■ PROVIDED DATA ■

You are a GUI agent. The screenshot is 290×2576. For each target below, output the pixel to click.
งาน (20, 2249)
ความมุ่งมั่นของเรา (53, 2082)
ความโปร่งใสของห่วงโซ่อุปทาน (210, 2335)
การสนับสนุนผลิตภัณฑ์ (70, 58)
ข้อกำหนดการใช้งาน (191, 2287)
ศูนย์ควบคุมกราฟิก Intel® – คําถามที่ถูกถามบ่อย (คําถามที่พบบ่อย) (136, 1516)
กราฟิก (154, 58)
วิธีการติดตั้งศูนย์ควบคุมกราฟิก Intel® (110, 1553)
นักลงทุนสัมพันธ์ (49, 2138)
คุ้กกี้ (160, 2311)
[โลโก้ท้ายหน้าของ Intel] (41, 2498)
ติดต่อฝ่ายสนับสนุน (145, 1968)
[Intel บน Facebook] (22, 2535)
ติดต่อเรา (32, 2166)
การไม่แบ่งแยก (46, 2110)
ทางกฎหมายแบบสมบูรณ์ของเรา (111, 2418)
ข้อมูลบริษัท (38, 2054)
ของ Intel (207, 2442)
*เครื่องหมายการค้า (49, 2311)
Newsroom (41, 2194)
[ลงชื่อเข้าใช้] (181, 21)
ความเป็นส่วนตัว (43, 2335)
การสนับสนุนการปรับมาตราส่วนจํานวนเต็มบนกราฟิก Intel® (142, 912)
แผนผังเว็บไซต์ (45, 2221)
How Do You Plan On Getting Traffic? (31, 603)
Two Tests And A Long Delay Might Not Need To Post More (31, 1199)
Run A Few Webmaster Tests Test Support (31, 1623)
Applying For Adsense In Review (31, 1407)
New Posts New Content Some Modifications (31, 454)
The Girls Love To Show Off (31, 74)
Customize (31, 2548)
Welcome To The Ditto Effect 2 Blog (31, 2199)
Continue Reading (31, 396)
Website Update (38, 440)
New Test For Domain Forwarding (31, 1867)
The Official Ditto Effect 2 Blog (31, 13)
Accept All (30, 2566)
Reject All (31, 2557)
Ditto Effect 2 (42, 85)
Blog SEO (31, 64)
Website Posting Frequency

--

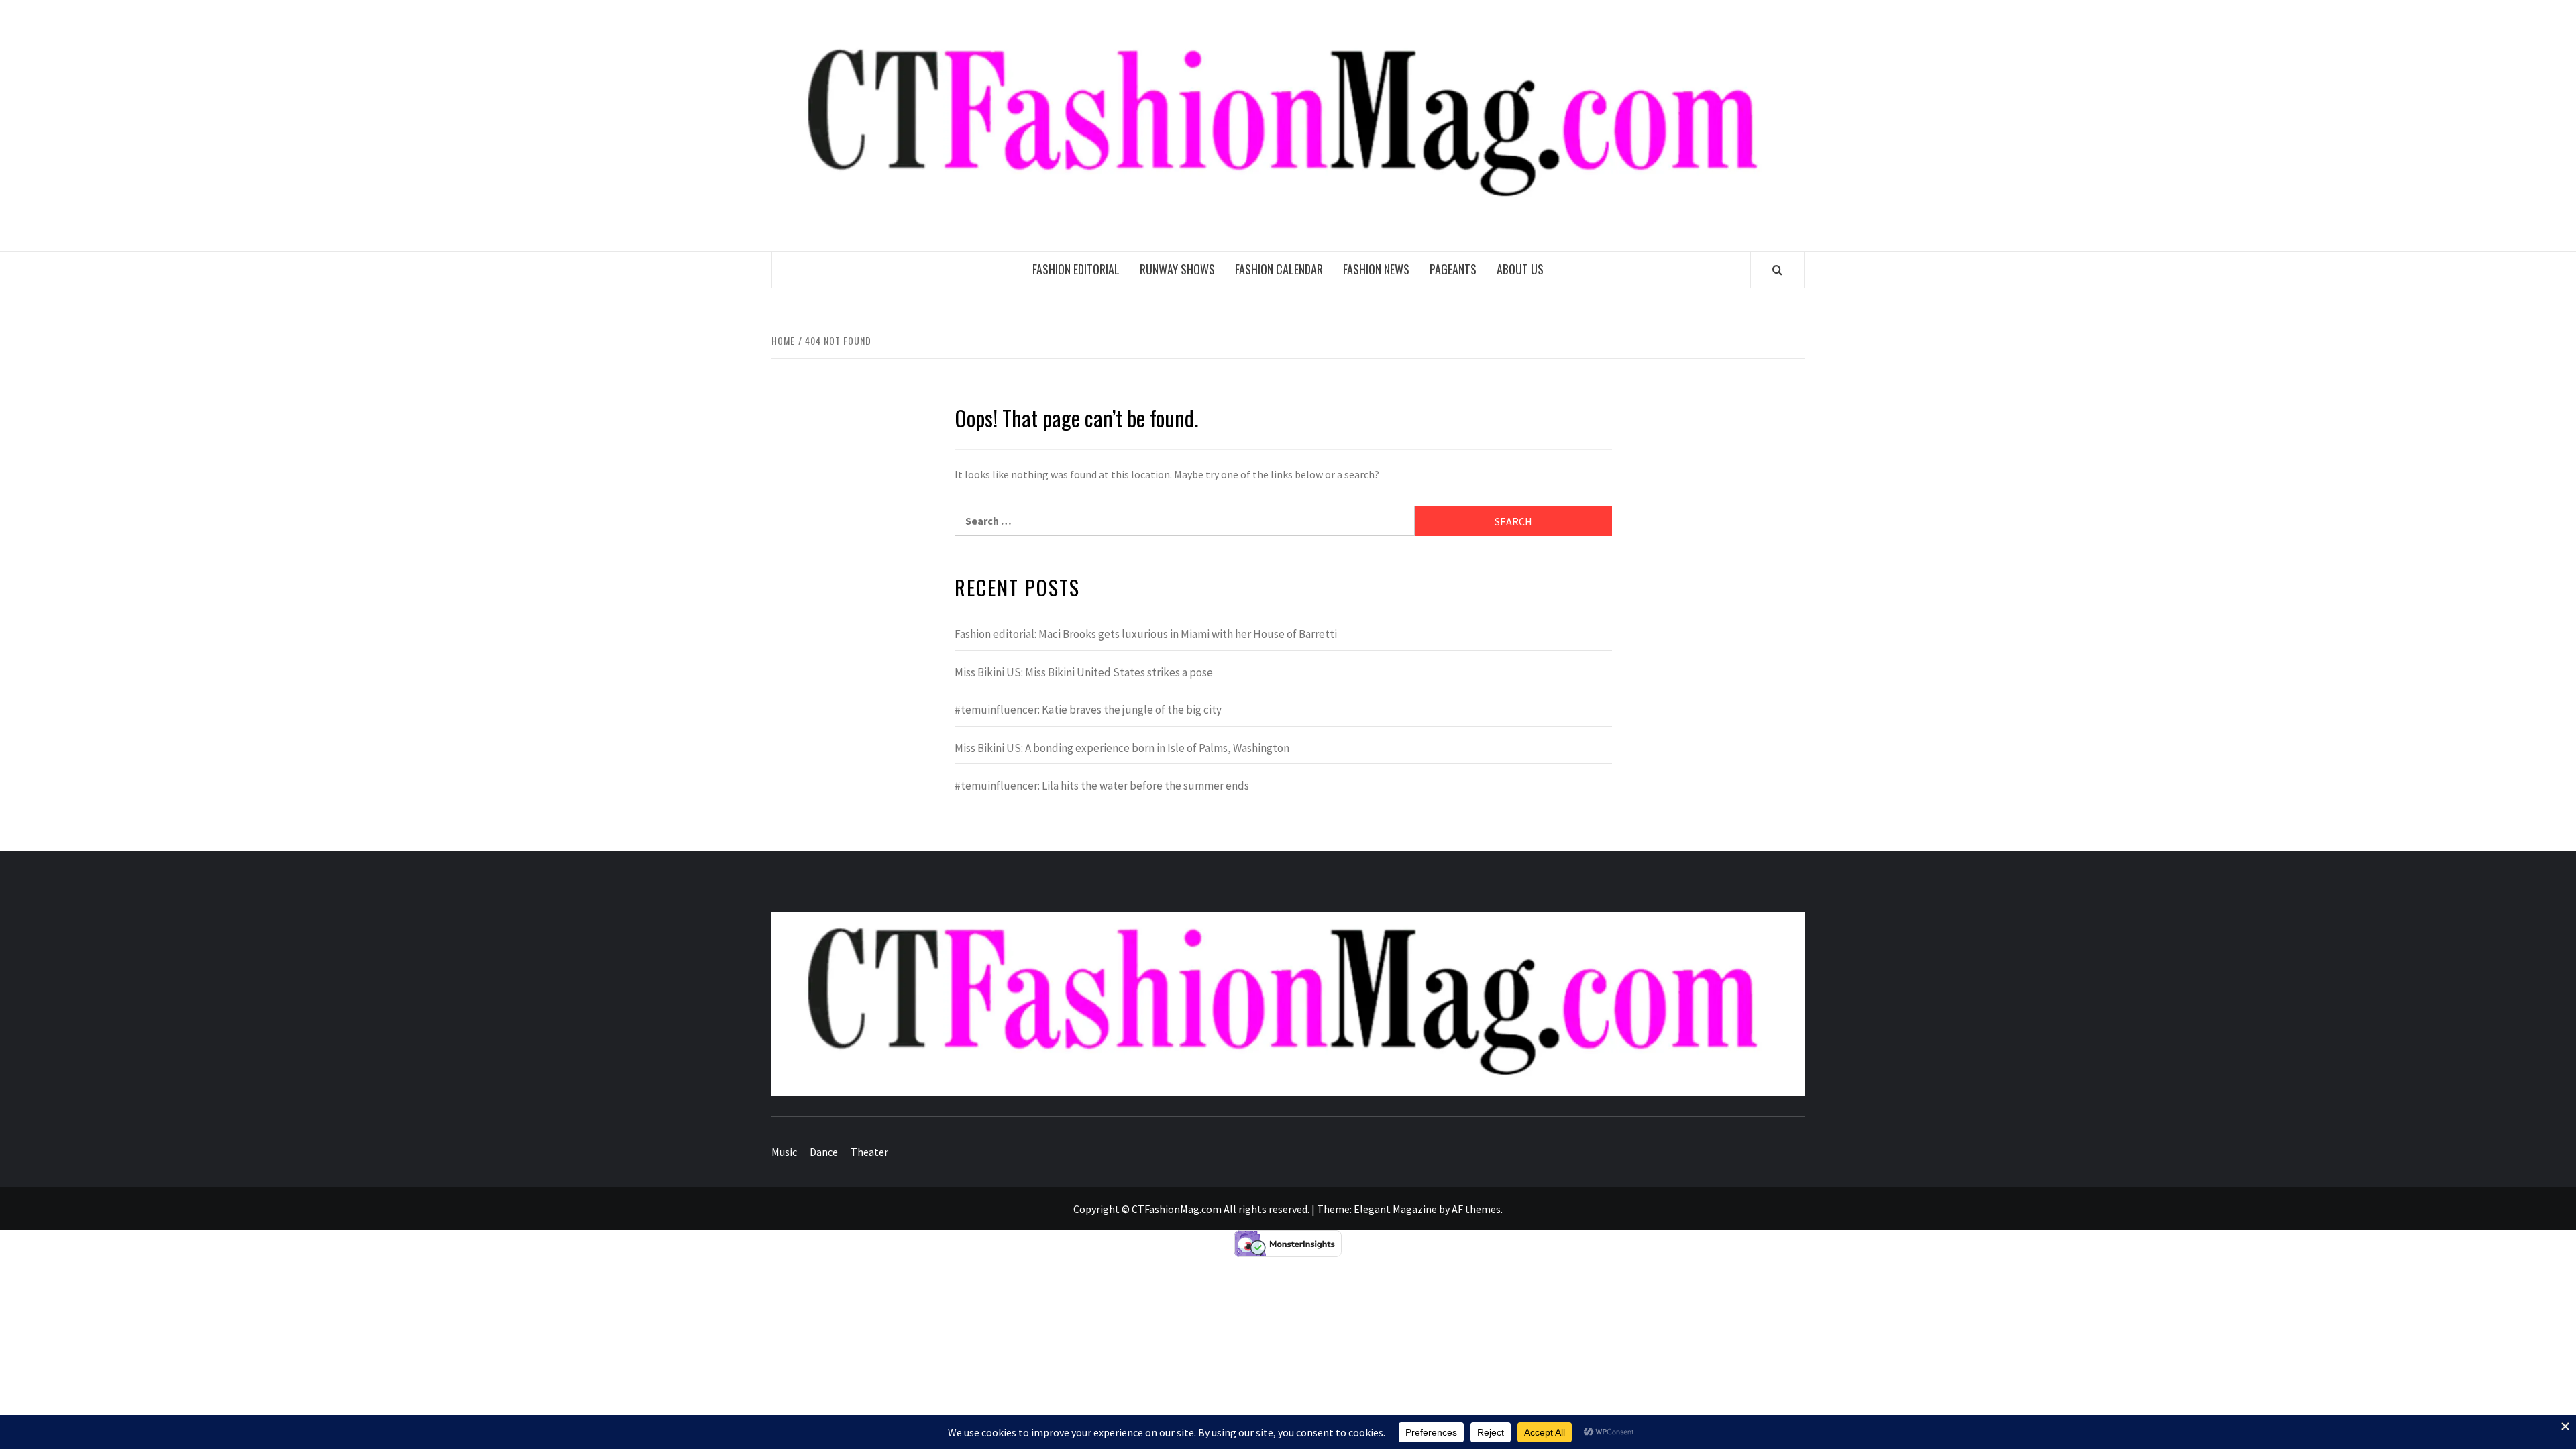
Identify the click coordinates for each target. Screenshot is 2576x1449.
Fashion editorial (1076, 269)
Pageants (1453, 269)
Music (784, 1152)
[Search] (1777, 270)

■ HOW TO COMPLETE THIS TASK ■
Reproduce the lines of the entries above from the one with "ความโปร่งใสของห่วงโซ่อุปทาน (210, 2335)" to the one with "วิธีการติดตั้งศูนย์ควบคุมกราฟิก Intel® (110, 1553)", both included, exactly and without any other line.

■ ANSWER SPACE ■
ความโปร่งใสของห่วงโซ่อุปทาน (210, 2335)
การสนับสนุนผลิตภัณฑ์ (70, 58)
ข้อกำหนดการใช้งาน (191, 2287)
ศูนย์ควบคุมกราฟิก Intel® – คําถามที่ถูกถามบ่อย (คําถามที่พบบ่อย) (136, 1516)
กราฟิก (154, 58)
วิธีการติดตั้งศูนย์ควบคุมกราฟิก Intel® (110, 1553)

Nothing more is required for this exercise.